--- Extract provided Enclosed Below ---

Maximizing User Experience While Navigating Query Results Through Concept Hierarchies

DOI : 10.17577/IJERTV1IS9002

Download Full-Text PDF Cite this Publication

Text Only Version

Maximizing User Experience While Navigating Query Results Through Concept Hierarchies

Ravikumarreddy. B, Department Of CSE,

Bharat Institute Of Engineering And Technology, Ibrahim Patnam, Hyderabad, India.

Abstract

Web databases such as PubMed return large number of tuples against user queries. However, user may not be interested in all the results. To navigate to the required results user has to spend some time in browsing the results. This is the problem that needs research. To solve this problem the query results can be presented in the form of ontologies. This paper provides required algorithms to reduce the number of tuples and also focuses on presentation of query results that would be effective and results in rich user experience by minimizing the navigation cost and reducing the number of expansions. The experiments are done using PubMed database which is having entries with specific annotations that is used to effectively prepare query results for effective navigation by end users. This paper presents a new search interface and the algorithms that make the results to be most effective navigation so as to reduce the browsing time. The experimental results revealed that the proposed system is useful and can be used in the real time applications.

--- End of Enclosed Extract provided ---
--- Dataset records Enclosed Below ---

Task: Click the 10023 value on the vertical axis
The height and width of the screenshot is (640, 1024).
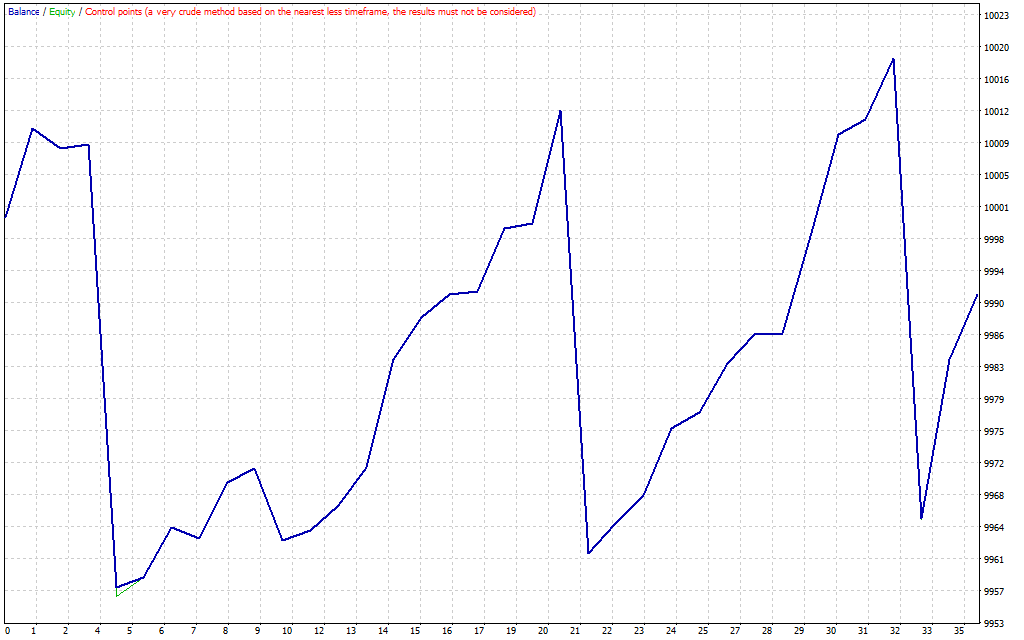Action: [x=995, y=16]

--- End of Enclosed Dataset records ---
--- Dataset records Enclosed Below ---

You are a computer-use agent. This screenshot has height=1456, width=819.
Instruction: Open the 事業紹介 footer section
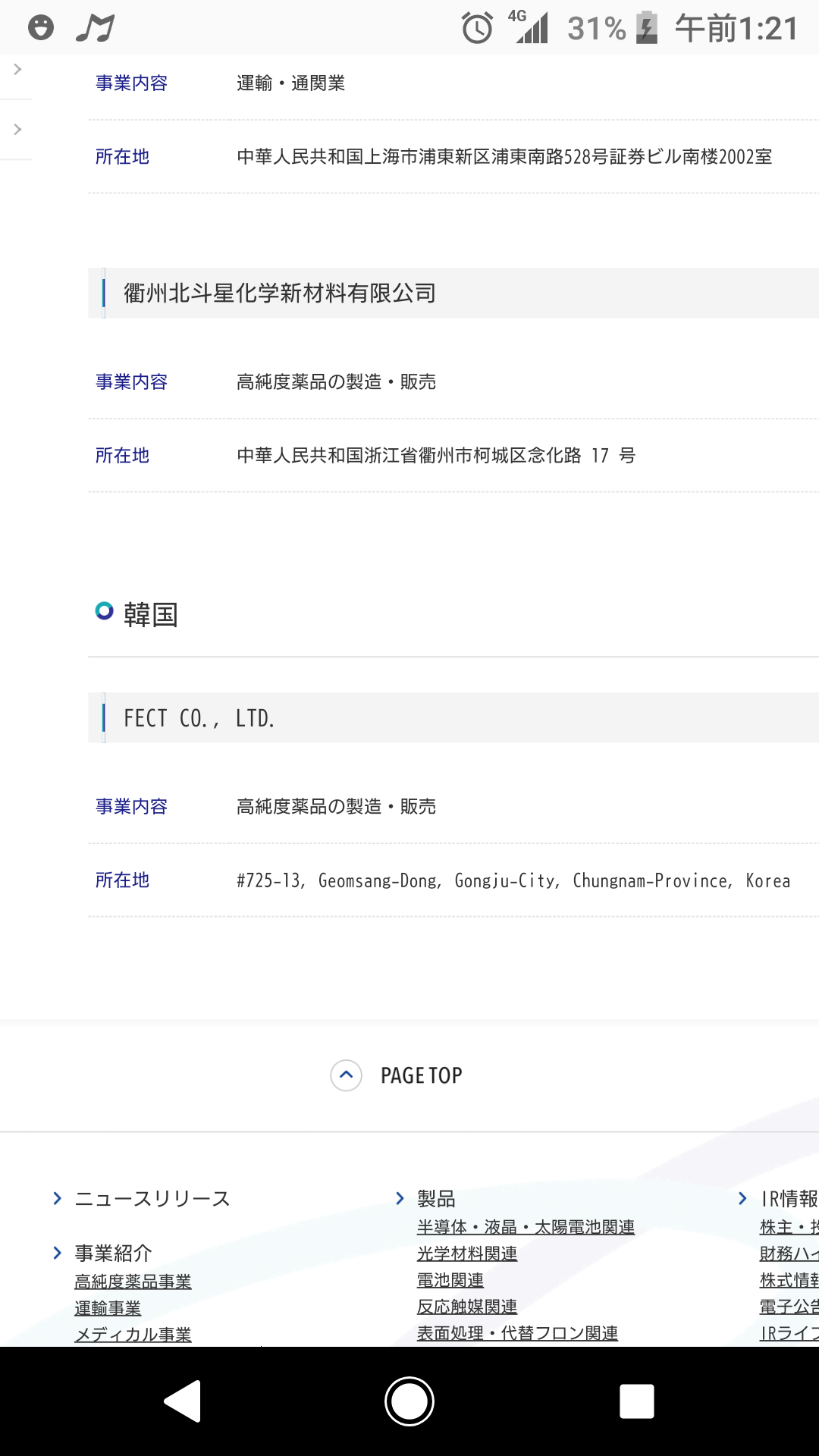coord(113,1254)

--- End of Enclosed Dataset records ---
--- Dataset records Enclosed Below ---

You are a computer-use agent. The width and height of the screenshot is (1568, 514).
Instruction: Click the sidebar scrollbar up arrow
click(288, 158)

--- End of Enclosed Dataset records ---

Tasks to complete –
- 1) Transcribe the passage from the abstract on navigating query results, starting at "Download Full-Text PDF" and ending at "Patnam, Hyderabad, India.".
- 2) According to the abstract on navigating query results, why were the experiments done with the PubMed database?

Answers for the exercise –
- 1)
Download Full-Text PDF Cite this Publication

Text Only Version

Maximizing User Experience While Navigating Query Results Through Concept Hierarchies

Ravikumarreddy. B, Department Of CSE,

Bharat Institute Of Engineering And Technology, Ibrahim Patnam, Hyderabad, India.

- 2) PubMed's entries carry specific annotations. Those annotations are used to prepare query results so that end users can navigate them effectively.